▶ [Goal of the exercise] Lay out the entries as a Markdown table with the columns Row and Entry, starting at the line that contains "somos? (88, 1373)" and continuing through the line that contains "Buscar (498, 414)". Number each row and leave out any blank lines.

Element and text location data:
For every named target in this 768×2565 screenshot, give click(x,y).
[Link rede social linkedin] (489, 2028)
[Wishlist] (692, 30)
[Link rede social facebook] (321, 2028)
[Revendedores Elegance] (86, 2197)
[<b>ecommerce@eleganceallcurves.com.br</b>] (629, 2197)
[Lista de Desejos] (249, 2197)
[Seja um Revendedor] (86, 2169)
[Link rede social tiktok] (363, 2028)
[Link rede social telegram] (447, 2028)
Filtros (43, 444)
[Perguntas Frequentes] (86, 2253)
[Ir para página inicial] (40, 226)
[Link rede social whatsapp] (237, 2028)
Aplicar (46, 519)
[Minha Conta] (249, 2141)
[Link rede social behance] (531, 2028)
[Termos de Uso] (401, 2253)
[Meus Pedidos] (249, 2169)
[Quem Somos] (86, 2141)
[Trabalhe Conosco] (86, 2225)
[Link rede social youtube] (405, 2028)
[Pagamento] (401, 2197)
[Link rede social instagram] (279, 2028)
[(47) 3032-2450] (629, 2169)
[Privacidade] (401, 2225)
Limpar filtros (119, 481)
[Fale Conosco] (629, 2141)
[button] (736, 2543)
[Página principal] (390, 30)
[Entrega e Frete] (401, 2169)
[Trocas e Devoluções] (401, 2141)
==
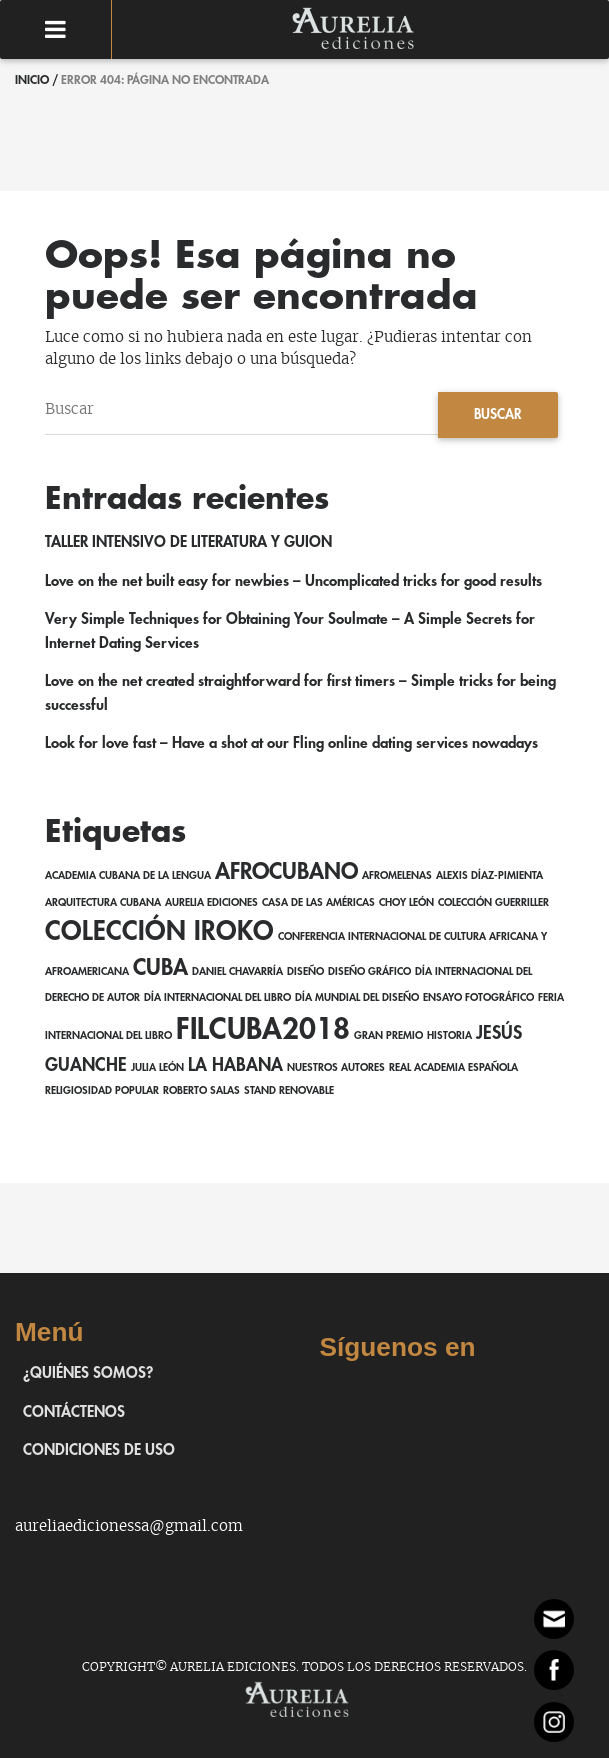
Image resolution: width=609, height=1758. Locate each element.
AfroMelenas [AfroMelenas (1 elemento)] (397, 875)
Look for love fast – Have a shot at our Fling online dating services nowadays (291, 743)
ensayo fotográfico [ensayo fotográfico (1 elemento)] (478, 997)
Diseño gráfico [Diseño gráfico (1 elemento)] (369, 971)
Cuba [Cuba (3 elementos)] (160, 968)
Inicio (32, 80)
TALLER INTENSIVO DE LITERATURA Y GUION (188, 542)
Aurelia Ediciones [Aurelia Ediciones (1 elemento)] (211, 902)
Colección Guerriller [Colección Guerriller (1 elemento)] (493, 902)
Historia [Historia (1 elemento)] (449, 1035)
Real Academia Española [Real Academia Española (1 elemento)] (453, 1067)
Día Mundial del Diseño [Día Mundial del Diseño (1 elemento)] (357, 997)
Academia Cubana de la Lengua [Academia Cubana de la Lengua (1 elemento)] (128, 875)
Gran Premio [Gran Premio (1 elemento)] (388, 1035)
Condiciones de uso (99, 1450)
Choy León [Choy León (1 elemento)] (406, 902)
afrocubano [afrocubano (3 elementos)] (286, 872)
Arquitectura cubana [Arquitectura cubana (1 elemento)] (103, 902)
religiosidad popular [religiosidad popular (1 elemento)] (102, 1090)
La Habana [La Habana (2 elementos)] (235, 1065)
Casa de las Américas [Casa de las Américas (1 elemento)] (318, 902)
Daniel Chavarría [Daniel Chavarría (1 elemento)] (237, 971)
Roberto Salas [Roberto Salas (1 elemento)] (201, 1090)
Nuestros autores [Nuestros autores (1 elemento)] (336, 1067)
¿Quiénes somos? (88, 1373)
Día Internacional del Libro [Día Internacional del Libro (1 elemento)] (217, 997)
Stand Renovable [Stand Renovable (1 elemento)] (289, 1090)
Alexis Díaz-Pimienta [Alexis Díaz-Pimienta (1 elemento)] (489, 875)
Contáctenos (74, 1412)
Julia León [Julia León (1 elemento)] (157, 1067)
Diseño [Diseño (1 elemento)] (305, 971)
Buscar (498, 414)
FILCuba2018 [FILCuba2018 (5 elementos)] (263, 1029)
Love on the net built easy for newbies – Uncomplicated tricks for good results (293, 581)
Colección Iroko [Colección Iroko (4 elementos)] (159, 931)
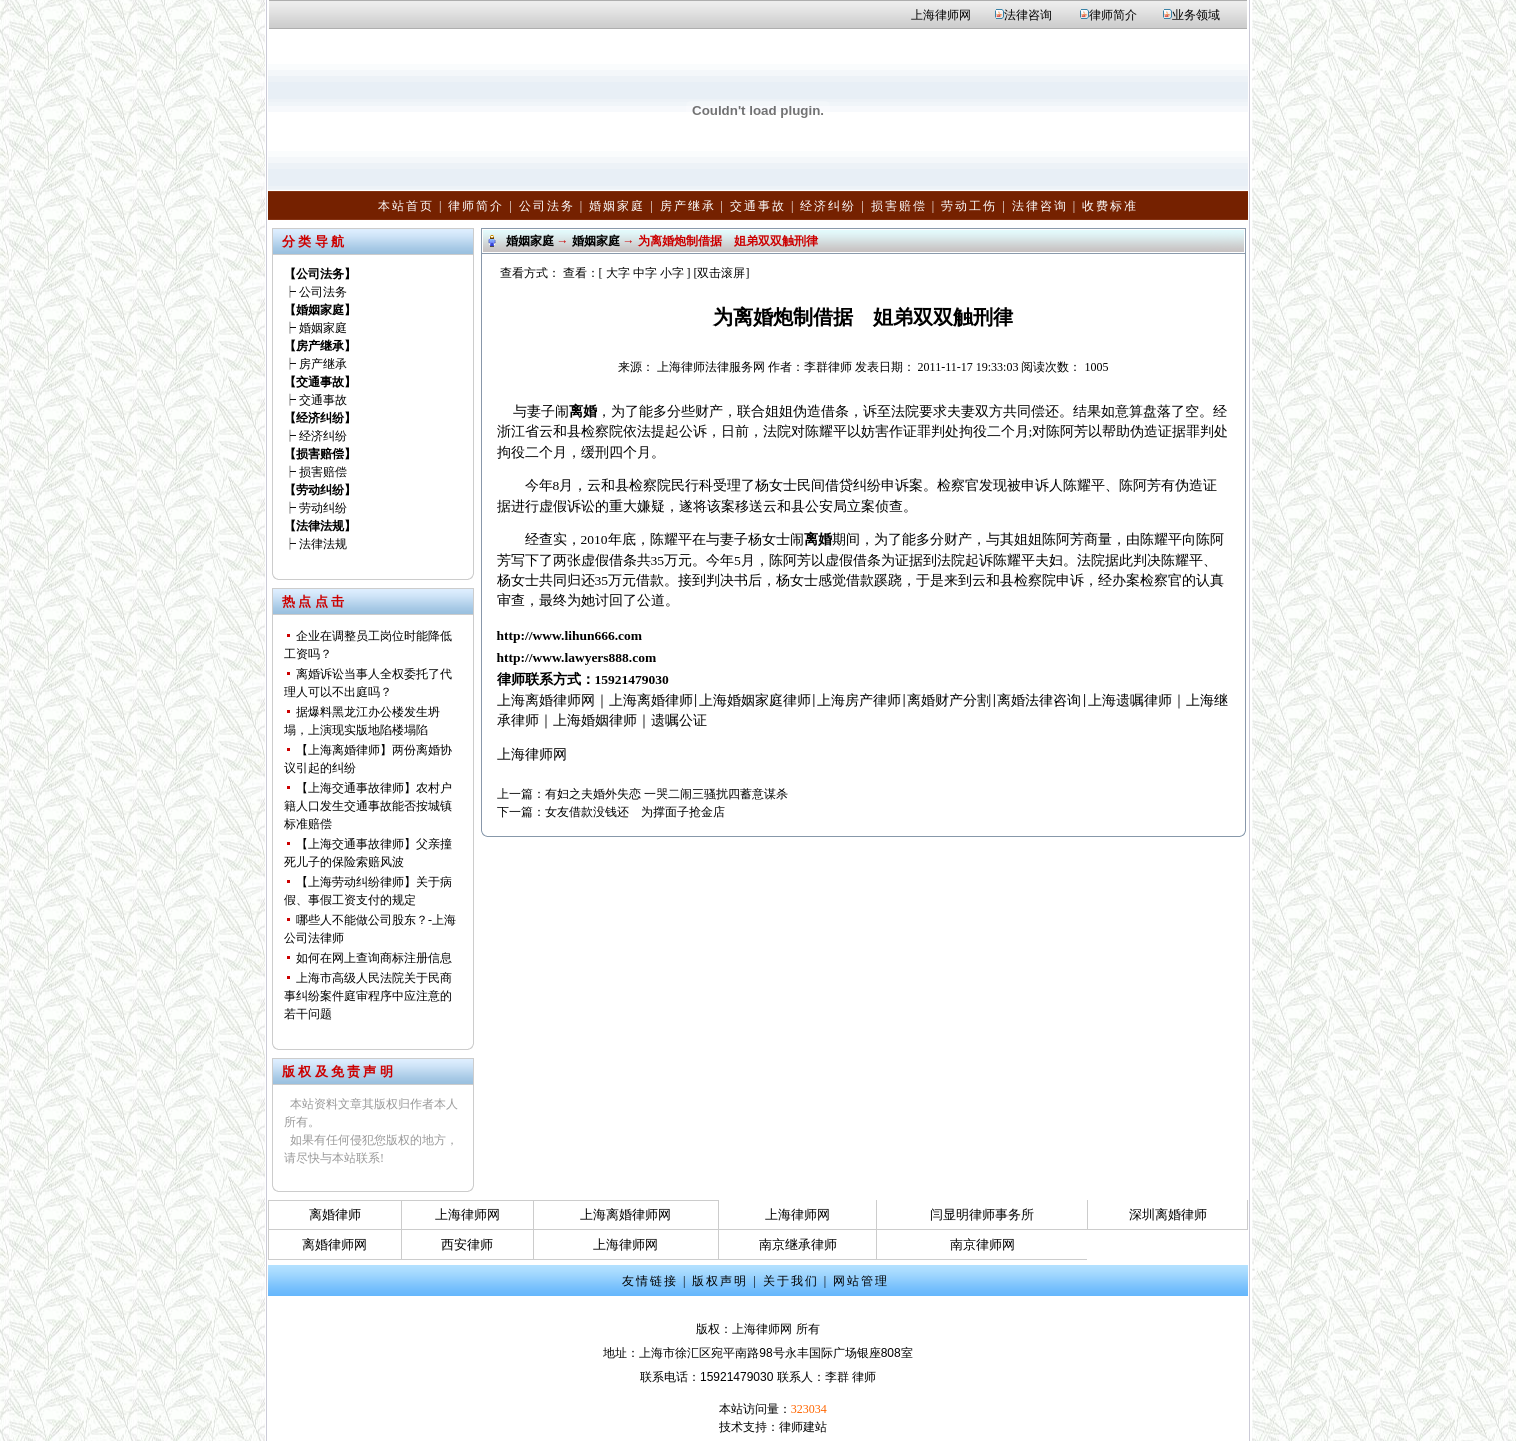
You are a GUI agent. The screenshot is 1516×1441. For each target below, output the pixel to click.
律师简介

▶ [Reply]
| Row | Entry |
|---|---|
| 1 | ¿Quiénes somos? (88, 1373) |
| 2 | Día Internacional del Libro [Día Internacional del Libro (1 elemento)] (217, 997) |
| 3 | Stand Renovable [Stand Renovable (1 elemento)] (289, 1090) |
| 4 | Alexis Díaz-Pimienta [Alexis Díaz-Pimienta (1 elemento)] (489, 875) |
| 5 | Contáctenos (74, 1412) |
| 6 | Julia León [Julia León (1 elemento)] (157, 1067) |
| 7 | Diseño [Diseño (1 elemento)] (305, 971) |
| 8 | Buscar (498, 414) |